Nach der dreistündigen (!?!) Generalprobe für die Lesung am Montag gab es leckeres Mittagessen, gekocht von Emilia und Roberto. Brokkoli mit Kichererbsen, Paprika, Lauch und Frischkäse. Und natürlich Zwiebeln, Möhren und Sellerie. Danach wäre ein Mittagspäuschen auch nicht übel gewesen, aber wie vorhergesagt war das Wetter super und ich habe mein -mir gemachtes- Versprechen eingelöst und bin mit Edo zur Hundewiese. War schön und ich glaube auch, dass das besser gegen meine Erschöpfung hilft als Hinlegen. Ich schlafe oder ruhe ja nachts auch genug.
Auch nach den 2 Stunden draußen hatte ich noch Zeit "Rütter, der Hundeprofi" zu schauen. Zwar haben Emilia und Roberto zeitgleich Karten gespielt, ich habe aber einfach die Bluetooth-Overear-Kopfhörer benutzt. Das hat prima geklappt.
Und dann waren Emilia und ich mit einigen aus meinem Literaturkreis im Schauspielhaus Bad Godesberg. Es ist das größte Schauspielhaus der Stadt Bonn und der erste Theaterneubau der Bundesrepublik Deutschland der Nachkriegszeit. Es lief "Biedermann und die Brandstifter" von Max Frisch. Das Buch ist von 1957 aber erschreckend aktuell.
Ich fand es wirklich beklemmend, denn an so vielen Stellen sehe ich Benzinfässer und Streichhölzer und mache doch nichts, außer beruflich in dem Bereich Klimawandel und Gesundheit gearbeitet zu haben, auf Fernflüge zu verzichten, ein E-Auto zu fahren, im Energiespar-Haus zu wohnen, auf Modetrends nicht einzugehen und auf bio- und Nachhaltigkeit zu achten, wo es mir passt. Und mich darauf auszuruhen, dass ich ja schwer krank bin und sowieso nichts machen kann.

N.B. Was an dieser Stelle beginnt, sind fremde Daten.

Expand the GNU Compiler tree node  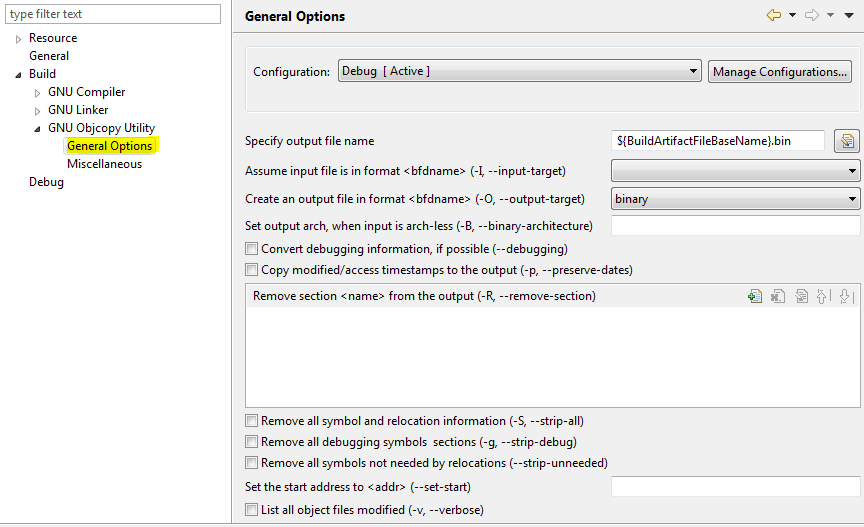(x=38, y=93)
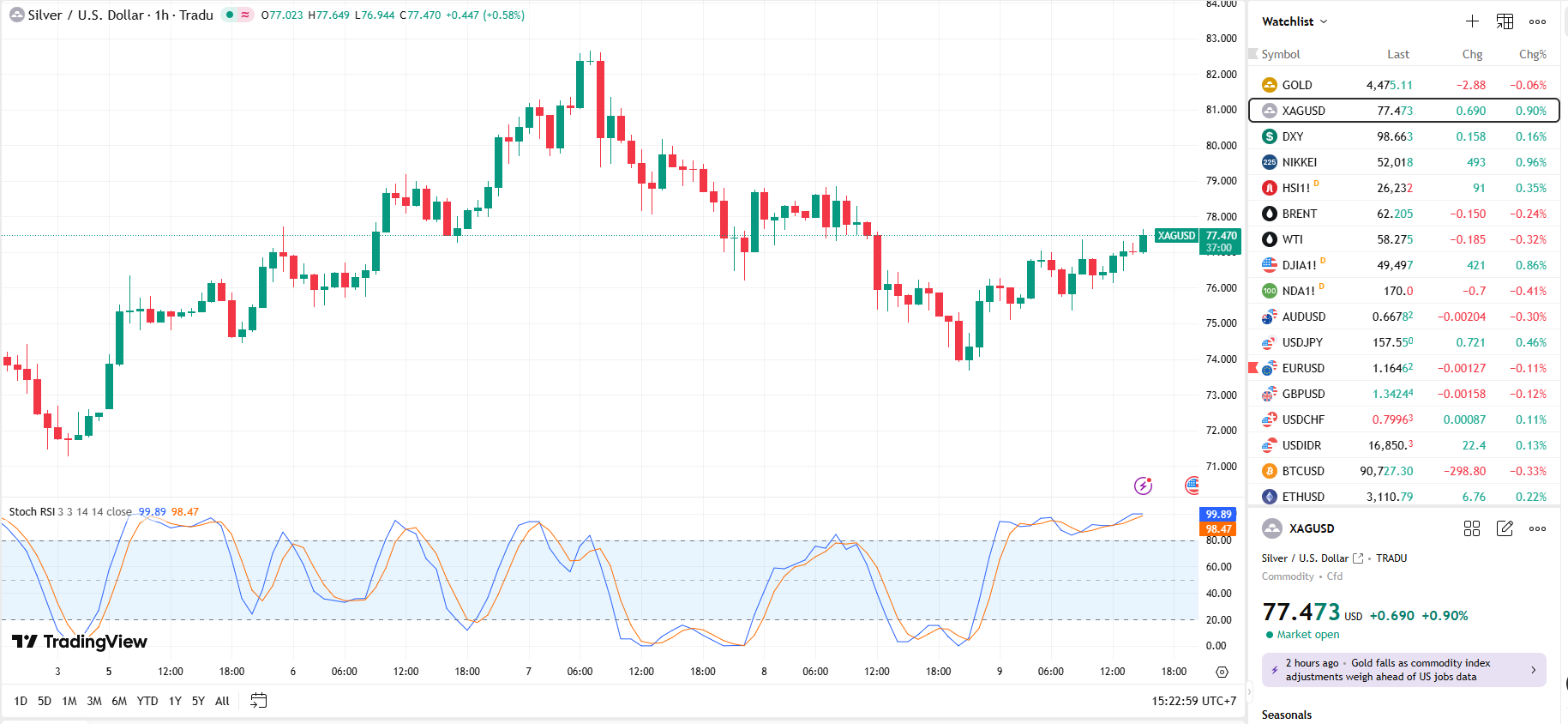This screenshot has height=724, width=1568.
Task: Click the 15:22:59 UTC+7 timezone button
Action: tap(1193, 701)
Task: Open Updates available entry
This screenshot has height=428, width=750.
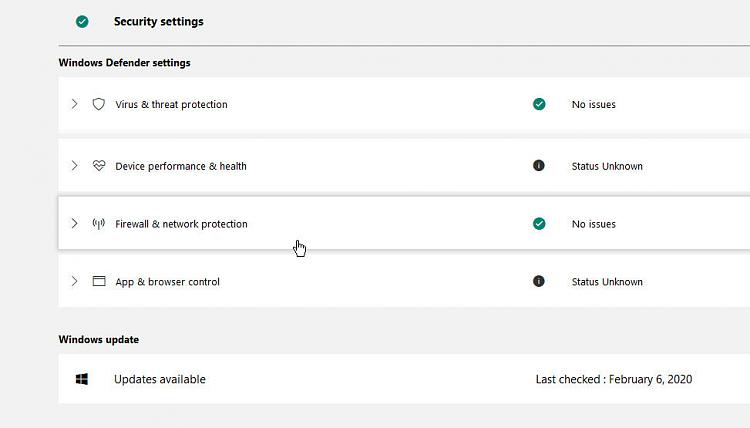Action: 160,379
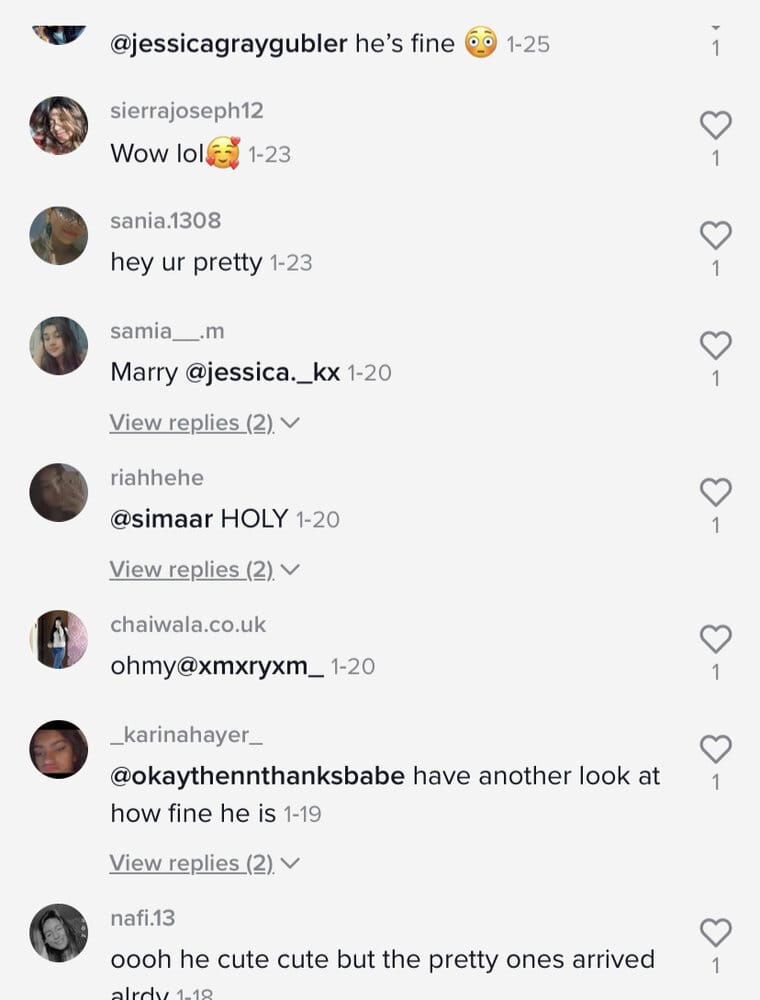
Task: Like sania.1308's "hey ur pretty" comment
Action: point(715,235)
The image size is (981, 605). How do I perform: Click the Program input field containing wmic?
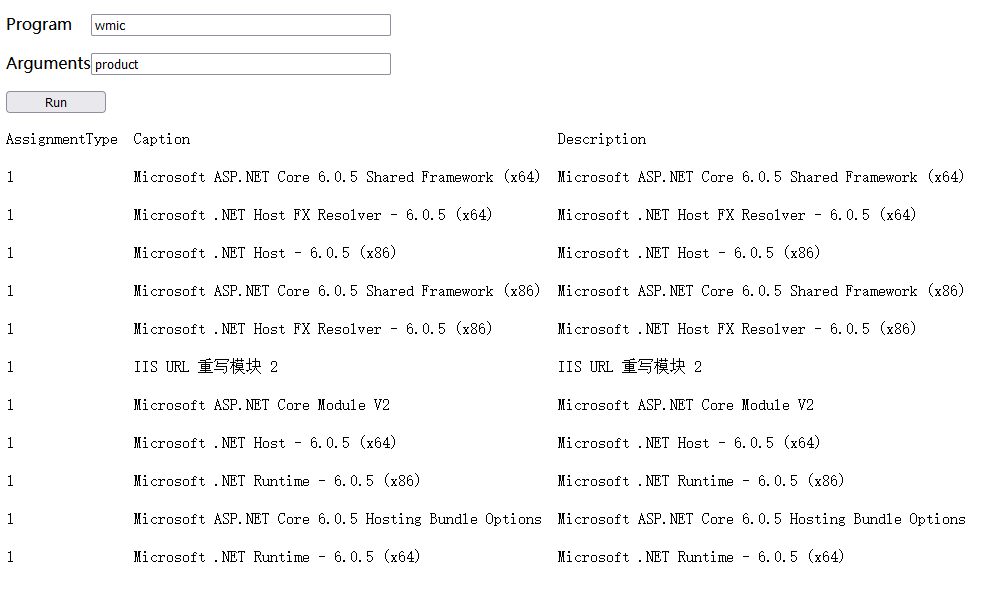pos(240,25)
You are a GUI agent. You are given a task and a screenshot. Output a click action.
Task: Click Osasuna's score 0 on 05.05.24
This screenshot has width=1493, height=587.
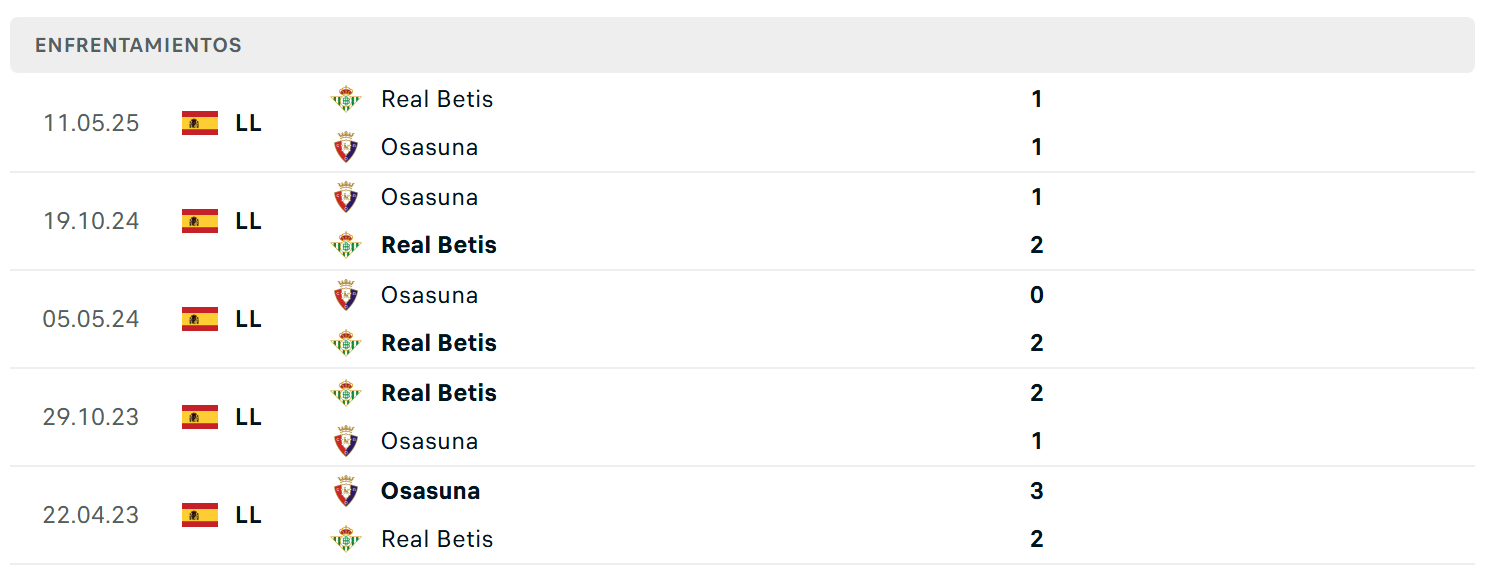[1037, 295]
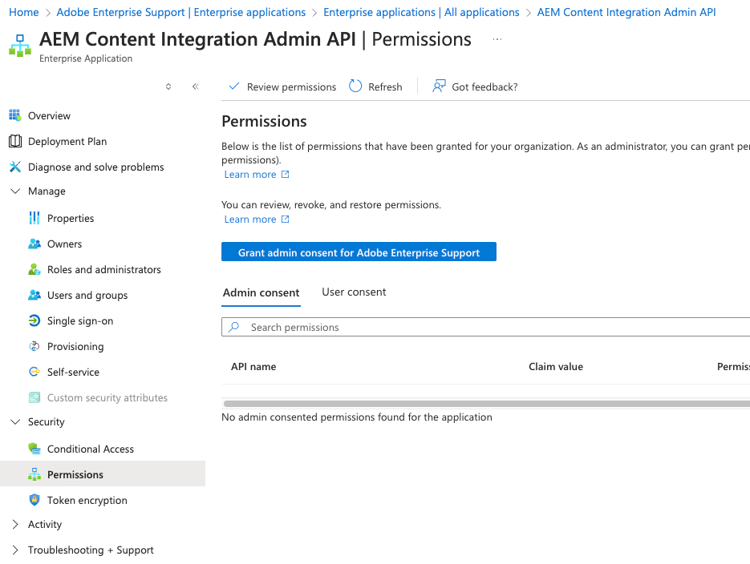Click the horizontal scrollbar under the table
The width and height of the screenshot is (750, 564).
click(485, 404)
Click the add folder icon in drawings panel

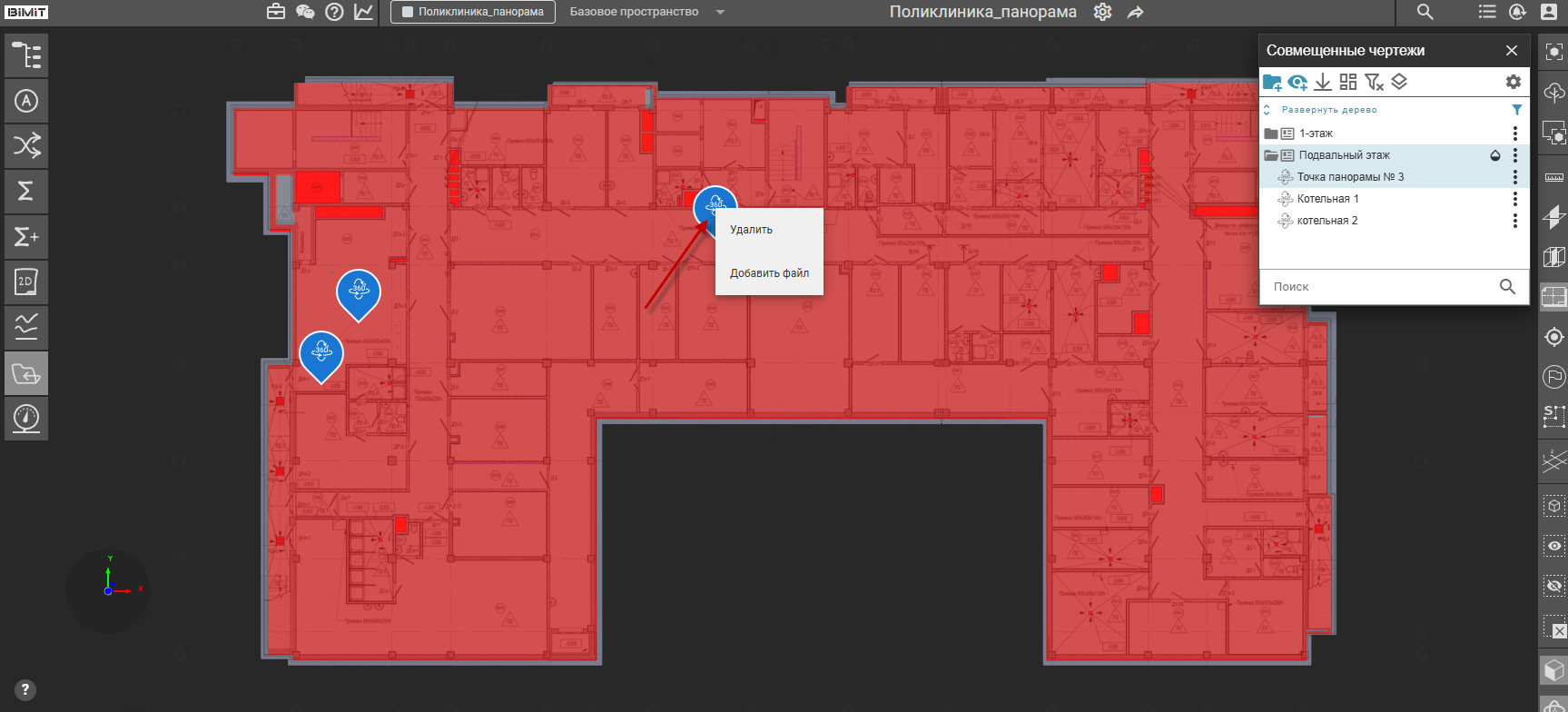pos(1272,83)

Und beim Thema Außenpolikik ist es ja noch schlimmer. Von der AfD ganz zu schweigen.
Aufregen tu ich persönlich aber auch, wenn unser Bundeskanzler heute bemängelt, dass in Deutschland die Menschen 15 Tage im Jahr krank sind, im Durchschnitt. "Ist das wirklich nötig?" hat er wohl gefragt. Das ist doch eine doppelte Ohrfeige: an die arbeitende Bevölkerung, insbesondere die kränkelnde, aber auch an die krankschreibenden Ärzte. Kann es nicht auch sein, dass so manche Arbeit heutzutage krank macht und nicht mehr zeitgemäß ist??
Noch zum Thema "schwer krank". Abgesehen davon, dass es mir ja in dieser Chemo-Pause zunehmend (!) gut geht, erinnere ich mich immer wieder an ein Buch von Juli Zeh ("leere Herzen", 2017), in dem eine Agentur selbstmordgefährdete Menschen ermittelt und therapiert. Wer im Laufe des angebotenen Behandlungsprogramms Besserung und neuen Lebensmut verspürt, verlässt das Programm und spendet zumeist freiwillig aus Dankbarkeit Geld. Wer nach voller Behandlung immer noch sehr deutlich suizidal ist, wird gebührenpflichtig als Selbstmordattentäter an islamistische Gruppen oder gewaltbereite Umweltorganisationen (!) vermittelt und auf seine finale Mission vorbereitet. Interessante Idee, oder? Das Buch ist allerdings insgesamt nicht so gut angekommen.
Morgen ist, man glaubt es kaum, ein neuer Tag- welch schöner Traum!